First we’ll load in the data using GeoPandas.
[1]:
import geopandas
import geoplot
world = geopandas.read_file(
geopandas.datasets.get_path('naturalearth_lowres')
)
boroughs = geopandas.read_file(
geoplot.datasets.get_path('nyc_boroughs')
)
collisions = geopandas.read_file(
geoplot.datasets.get_path('nyc_injurious_collisions')
)
Plotting with Geoplot¶
We start out by replicating the basic GeoPandas world plot using Geoplot.
[2]:
geoplot.polyplot(world, figsize=(8, 4))
[2]:
<AxesSubplot:>
Geoplot can re-project data into any of the map projections provided by CartoPy (see the list here).
[3]:
# use the Orthographic map projection (e.g. a world globe)
ax = geoplot.polyplot(
world, projection=geoplot.crs.Orthographic(), figsize=(8, 4)
)
ax.outline_patch.set_visible(True)
/home/docs/checkouts/readthedocs.org/user_builds/geopandas/conda/v0.10.2/lib/python3.9/site-packages/geoplot/geoplot.py:711: UserWarning: Plot extent lies outside of the Orthographic projection's viewport. Defaulting to global extent.
warnings.warn(
/tmp/ipykernel_2261/975099287.py:5: DeprecationWarning: The outline_patch property is deprecated. Use GeoAxes.spines['geo'] or the default Axes properties instead.
ax.outline_patch.set_visible(True)
polyplot
is trivial and can only plot the geometries you pass to it. If you want to use color as a visual variable, specify a choropleth
. Here we sort GDP per person by country into five buckets by color, using “quantiles” binning from the Mapclassify library.
[4]:
import mapclassify
gpd_per_person = world['gdp_md_est'] / world['pop_est']
scheme = mapclassify.Quantiles(gpd_per_person, k=5)
# Note: this code sample requires geoplot>=0.4.0.
geoplot.choropleth(
world, hue=gpd_per_person, scheme=scheme,
cmap='Greens', figsize=(8, 4)
)
[4]:
<AxesSubplot:>
If you want to use size as a visual variable, use a cartogram
. Here are population estimates for countries in Africa.
[5]:
africa = world.query('continent == "Africa"')
ax = geoplot.cartogram(
africa, scale='pop_est', limits=(0.2, 1),
edgecolor='None', figsize=(7, 8)
)
geoplot.polyplot(africa, edgecolor='gray', ax=ax)
[5]:
<AxesSubplot:>
If we have data in the shape of points in space, we may generate a three-dimensional heatmap on it using kdeplot
.
[6]:
ax = geoplot.kdeplot(
collisions.head(1000), clip=boroughs.geometry,
shade=True, cmap='Reds',
projection=geoplot.crs.AlbersEqualArea())
geoplot.polyplot(boroughs, ax=ax, zorder=1)
/home/docs/checkouts/readthedocs.org/user_builds/geopandas/conda/v0.10.2/lib/python3.9/site-packages/seaborn/_decorators.py:36: FutureWarning: Pass the following variable as a keyword arg: y.

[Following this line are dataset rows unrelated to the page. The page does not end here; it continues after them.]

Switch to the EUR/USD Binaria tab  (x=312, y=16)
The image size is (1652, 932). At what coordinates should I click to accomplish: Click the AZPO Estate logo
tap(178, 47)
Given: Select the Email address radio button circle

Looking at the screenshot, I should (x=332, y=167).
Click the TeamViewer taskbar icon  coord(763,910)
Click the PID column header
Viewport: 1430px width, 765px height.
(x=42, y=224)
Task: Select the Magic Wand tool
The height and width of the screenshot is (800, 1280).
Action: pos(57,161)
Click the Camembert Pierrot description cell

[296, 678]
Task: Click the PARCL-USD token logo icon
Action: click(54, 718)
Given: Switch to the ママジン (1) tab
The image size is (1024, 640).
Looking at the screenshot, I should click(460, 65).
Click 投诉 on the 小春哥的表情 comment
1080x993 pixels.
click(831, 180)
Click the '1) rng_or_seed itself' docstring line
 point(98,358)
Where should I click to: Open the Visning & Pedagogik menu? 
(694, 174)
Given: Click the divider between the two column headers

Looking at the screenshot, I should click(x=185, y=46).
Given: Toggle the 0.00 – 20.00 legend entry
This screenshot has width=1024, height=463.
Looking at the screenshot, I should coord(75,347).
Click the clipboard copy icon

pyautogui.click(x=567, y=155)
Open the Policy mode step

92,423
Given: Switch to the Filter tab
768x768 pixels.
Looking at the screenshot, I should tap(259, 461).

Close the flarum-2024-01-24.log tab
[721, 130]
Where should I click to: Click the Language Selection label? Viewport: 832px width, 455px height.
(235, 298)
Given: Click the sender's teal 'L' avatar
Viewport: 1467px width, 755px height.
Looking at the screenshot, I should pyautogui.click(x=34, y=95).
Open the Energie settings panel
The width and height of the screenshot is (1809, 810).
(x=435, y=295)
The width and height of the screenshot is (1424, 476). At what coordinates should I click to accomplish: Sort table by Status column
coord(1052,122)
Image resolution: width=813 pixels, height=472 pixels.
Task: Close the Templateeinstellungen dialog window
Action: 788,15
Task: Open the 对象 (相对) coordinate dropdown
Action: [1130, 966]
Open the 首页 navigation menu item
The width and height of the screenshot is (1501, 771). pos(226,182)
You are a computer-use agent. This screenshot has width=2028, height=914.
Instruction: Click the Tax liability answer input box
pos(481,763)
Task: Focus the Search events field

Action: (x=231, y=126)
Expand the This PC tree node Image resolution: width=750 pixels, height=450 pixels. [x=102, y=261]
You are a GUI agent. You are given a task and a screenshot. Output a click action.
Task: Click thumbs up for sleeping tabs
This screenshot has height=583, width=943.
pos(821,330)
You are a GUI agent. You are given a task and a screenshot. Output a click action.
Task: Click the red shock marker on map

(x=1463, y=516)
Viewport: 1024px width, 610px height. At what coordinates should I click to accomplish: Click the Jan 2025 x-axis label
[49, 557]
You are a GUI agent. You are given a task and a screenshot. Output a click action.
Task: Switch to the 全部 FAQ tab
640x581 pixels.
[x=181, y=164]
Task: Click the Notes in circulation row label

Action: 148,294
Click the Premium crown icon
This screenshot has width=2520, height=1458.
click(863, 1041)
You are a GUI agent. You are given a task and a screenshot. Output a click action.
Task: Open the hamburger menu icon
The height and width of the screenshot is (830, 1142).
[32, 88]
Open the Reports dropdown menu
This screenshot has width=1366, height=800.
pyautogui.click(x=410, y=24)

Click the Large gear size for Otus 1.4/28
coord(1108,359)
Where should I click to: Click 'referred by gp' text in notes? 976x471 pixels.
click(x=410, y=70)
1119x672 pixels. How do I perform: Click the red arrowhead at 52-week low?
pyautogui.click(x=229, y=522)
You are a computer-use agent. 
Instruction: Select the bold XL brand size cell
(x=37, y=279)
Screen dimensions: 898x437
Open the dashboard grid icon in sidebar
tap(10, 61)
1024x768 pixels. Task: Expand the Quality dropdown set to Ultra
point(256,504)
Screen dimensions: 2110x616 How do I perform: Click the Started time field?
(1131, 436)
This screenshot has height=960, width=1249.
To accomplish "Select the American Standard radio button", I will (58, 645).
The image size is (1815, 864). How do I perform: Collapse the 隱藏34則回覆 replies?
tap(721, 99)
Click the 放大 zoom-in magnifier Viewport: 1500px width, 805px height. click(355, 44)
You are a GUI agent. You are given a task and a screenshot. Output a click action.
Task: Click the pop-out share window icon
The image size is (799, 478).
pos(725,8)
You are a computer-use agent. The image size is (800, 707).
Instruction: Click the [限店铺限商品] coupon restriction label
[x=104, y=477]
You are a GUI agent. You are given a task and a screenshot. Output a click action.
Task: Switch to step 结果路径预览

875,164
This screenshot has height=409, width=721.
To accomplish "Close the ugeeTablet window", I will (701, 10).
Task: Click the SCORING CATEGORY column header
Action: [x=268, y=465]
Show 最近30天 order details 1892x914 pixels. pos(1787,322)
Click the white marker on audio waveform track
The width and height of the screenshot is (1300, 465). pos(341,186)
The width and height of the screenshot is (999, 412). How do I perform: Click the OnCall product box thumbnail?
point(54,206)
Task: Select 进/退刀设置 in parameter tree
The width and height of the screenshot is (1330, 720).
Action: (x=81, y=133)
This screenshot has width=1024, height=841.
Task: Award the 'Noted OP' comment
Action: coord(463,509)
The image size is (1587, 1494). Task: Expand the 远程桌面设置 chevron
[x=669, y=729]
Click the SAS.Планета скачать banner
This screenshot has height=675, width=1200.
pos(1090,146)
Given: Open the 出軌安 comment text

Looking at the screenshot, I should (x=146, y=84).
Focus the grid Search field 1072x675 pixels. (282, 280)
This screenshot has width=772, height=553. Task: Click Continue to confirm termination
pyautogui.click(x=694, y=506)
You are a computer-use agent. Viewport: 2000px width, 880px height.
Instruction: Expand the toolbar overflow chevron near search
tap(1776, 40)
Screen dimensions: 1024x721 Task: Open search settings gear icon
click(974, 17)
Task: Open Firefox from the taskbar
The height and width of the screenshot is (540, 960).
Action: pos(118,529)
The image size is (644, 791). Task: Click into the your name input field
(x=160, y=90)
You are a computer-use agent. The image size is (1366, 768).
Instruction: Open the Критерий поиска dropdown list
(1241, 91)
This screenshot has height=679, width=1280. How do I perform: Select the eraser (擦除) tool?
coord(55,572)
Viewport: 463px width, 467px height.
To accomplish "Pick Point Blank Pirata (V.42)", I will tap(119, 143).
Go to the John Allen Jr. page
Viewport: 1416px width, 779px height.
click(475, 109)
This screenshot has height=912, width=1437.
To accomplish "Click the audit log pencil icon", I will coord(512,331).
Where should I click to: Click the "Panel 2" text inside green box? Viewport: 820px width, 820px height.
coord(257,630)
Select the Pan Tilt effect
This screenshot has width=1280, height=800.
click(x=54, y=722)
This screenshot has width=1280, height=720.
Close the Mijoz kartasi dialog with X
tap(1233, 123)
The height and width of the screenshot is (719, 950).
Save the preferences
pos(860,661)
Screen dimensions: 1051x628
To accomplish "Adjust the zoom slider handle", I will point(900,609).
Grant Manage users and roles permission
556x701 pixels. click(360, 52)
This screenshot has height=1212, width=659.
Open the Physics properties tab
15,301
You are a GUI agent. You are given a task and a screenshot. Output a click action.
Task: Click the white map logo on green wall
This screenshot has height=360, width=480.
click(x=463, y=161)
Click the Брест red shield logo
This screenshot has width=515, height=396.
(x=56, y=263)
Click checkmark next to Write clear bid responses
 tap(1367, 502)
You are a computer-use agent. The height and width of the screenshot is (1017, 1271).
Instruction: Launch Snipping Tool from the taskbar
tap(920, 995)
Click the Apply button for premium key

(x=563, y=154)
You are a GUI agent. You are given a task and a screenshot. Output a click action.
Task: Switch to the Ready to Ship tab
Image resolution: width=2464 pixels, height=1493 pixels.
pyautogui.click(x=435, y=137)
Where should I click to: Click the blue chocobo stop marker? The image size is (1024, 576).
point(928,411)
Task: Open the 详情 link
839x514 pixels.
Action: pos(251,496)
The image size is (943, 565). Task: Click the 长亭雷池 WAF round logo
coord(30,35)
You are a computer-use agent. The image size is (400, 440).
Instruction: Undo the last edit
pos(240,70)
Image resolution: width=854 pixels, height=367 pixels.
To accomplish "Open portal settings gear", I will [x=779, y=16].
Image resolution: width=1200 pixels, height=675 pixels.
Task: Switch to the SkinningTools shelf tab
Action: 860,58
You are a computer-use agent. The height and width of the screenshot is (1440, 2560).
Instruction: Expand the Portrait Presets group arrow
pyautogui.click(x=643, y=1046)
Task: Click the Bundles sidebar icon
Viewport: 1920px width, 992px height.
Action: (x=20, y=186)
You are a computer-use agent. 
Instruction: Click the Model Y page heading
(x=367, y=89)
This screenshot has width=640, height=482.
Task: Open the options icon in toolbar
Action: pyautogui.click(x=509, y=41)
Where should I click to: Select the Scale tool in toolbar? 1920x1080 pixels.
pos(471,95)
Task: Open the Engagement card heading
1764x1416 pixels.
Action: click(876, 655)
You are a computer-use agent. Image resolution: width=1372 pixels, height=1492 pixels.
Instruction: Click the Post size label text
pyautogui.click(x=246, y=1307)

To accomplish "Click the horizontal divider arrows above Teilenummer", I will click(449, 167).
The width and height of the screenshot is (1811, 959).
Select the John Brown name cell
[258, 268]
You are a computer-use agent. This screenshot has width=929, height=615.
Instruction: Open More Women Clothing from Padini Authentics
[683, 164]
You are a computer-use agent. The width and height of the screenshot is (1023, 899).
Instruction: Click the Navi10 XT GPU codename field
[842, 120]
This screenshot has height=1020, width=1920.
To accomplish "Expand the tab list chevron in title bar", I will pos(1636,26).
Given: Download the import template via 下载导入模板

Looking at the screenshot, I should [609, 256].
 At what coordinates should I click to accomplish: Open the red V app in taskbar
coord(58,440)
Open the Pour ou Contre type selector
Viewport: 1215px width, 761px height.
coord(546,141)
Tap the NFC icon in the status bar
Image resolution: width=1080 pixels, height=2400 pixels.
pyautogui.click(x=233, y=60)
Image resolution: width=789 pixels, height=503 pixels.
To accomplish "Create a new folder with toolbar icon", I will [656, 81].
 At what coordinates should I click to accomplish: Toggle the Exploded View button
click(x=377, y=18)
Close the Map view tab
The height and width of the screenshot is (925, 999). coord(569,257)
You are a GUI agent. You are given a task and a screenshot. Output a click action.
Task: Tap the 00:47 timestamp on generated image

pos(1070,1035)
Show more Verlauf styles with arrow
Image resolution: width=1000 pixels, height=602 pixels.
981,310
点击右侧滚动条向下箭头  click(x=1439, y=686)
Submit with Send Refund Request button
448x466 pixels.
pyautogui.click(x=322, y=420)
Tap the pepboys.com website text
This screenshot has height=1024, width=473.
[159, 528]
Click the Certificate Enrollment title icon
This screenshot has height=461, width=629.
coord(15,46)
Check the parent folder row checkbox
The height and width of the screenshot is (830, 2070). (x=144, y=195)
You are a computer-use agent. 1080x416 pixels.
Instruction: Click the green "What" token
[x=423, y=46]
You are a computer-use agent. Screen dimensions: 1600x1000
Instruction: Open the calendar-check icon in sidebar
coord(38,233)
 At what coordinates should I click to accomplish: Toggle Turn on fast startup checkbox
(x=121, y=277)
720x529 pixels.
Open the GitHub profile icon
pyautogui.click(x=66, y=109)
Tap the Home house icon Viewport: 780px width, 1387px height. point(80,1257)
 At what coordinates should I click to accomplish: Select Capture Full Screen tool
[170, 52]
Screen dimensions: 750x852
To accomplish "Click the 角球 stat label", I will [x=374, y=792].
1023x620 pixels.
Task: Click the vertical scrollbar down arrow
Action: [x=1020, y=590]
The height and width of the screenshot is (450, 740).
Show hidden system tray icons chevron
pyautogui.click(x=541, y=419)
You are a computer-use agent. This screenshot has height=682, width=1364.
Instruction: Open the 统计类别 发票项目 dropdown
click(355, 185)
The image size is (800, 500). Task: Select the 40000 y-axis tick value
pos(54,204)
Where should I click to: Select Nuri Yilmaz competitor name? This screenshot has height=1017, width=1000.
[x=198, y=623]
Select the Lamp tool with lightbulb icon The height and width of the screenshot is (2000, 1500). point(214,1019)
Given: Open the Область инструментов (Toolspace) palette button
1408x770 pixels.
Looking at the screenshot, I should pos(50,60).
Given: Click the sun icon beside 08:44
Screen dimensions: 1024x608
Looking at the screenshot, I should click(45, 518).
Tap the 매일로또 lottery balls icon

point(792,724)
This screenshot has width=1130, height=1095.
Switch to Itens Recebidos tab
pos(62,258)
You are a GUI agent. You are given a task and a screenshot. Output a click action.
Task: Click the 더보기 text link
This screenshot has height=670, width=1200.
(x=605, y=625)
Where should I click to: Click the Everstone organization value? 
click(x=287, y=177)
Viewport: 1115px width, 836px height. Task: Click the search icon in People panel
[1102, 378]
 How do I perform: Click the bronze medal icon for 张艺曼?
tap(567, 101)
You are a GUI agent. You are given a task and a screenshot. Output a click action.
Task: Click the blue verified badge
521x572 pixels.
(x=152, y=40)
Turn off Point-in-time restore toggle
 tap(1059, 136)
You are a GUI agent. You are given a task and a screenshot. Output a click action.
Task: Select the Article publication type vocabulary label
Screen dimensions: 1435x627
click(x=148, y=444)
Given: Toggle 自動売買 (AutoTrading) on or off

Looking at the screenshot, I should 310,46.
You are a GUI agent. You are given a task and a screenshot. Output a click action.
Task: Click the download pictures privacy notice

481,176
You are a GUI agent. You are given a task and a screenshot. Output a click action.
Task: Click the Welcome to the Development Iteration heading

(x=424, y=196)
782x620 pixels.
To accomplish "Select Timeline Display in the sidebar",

From version 0.12, the only valid positional argument will be `data`, and passing other arguments without an explicit keyword will result in an error or misinterpretation.
warnings.warn(
/home/docs/checkouts/readthedocs.org/user_builds/geopandas/conda/v0.10.2/lib/python3.9/site-packages/seaborn/distributions.py:1718: UserWarning: `shade_lowest` is now deprecated in favor of `thresh`. Setting `thresh=0.05`, but please update your code.
warnings.warn(msg, UserWarning)
[6]:
<GeoAxesSubplot:>
These are just some of the plots you can make with Geoplot. There are many other possibilities not covered in this brief introduction. For more examples, refer to the Gallery in the Geoplot documentation.